- _EXERCISE_
After locating the line that contains "Open the Terminal menu" in the data below, set down exactly that line and each one after it through the line that contains "Open the BAND", and nothing more.

- _DATA PROVIDED_

• • •

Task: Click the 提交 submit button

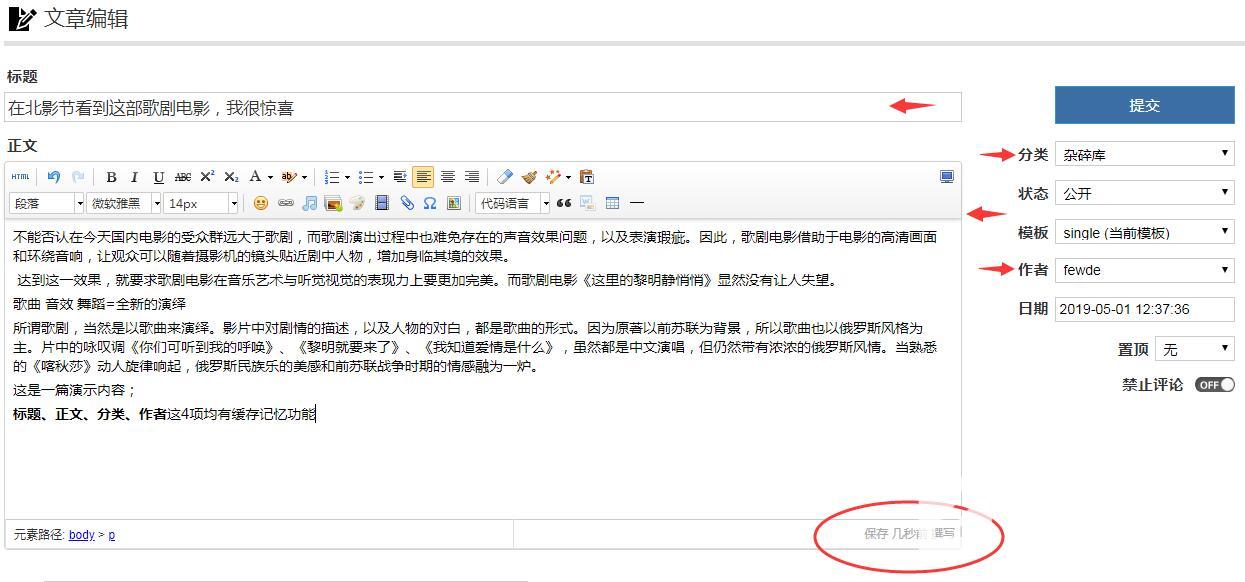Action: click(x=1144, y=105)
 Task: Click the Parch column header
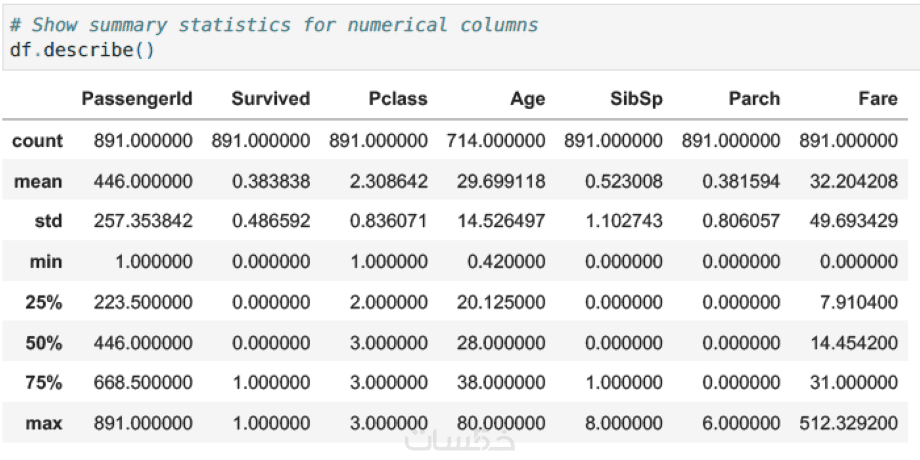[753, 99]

• • •

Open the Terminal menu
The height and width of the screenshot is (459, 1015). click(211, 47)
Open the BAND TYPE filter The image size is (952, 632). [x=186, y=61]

• • •

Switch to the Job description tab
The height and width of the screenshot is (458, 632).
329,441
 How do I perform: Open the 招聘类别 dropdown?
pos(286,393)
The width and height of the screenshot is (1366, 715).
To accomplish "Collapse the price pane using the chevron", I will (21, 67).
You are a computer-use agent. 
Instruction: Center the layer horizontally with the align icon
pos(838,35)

• • •

- _TASK RESULT_
Open the Terminal menu
The height and width of the screenshot is (459, 1015). click(211, 47)
Open the BAND TYPE filter The image size is (952, 632). [x=186, y=61]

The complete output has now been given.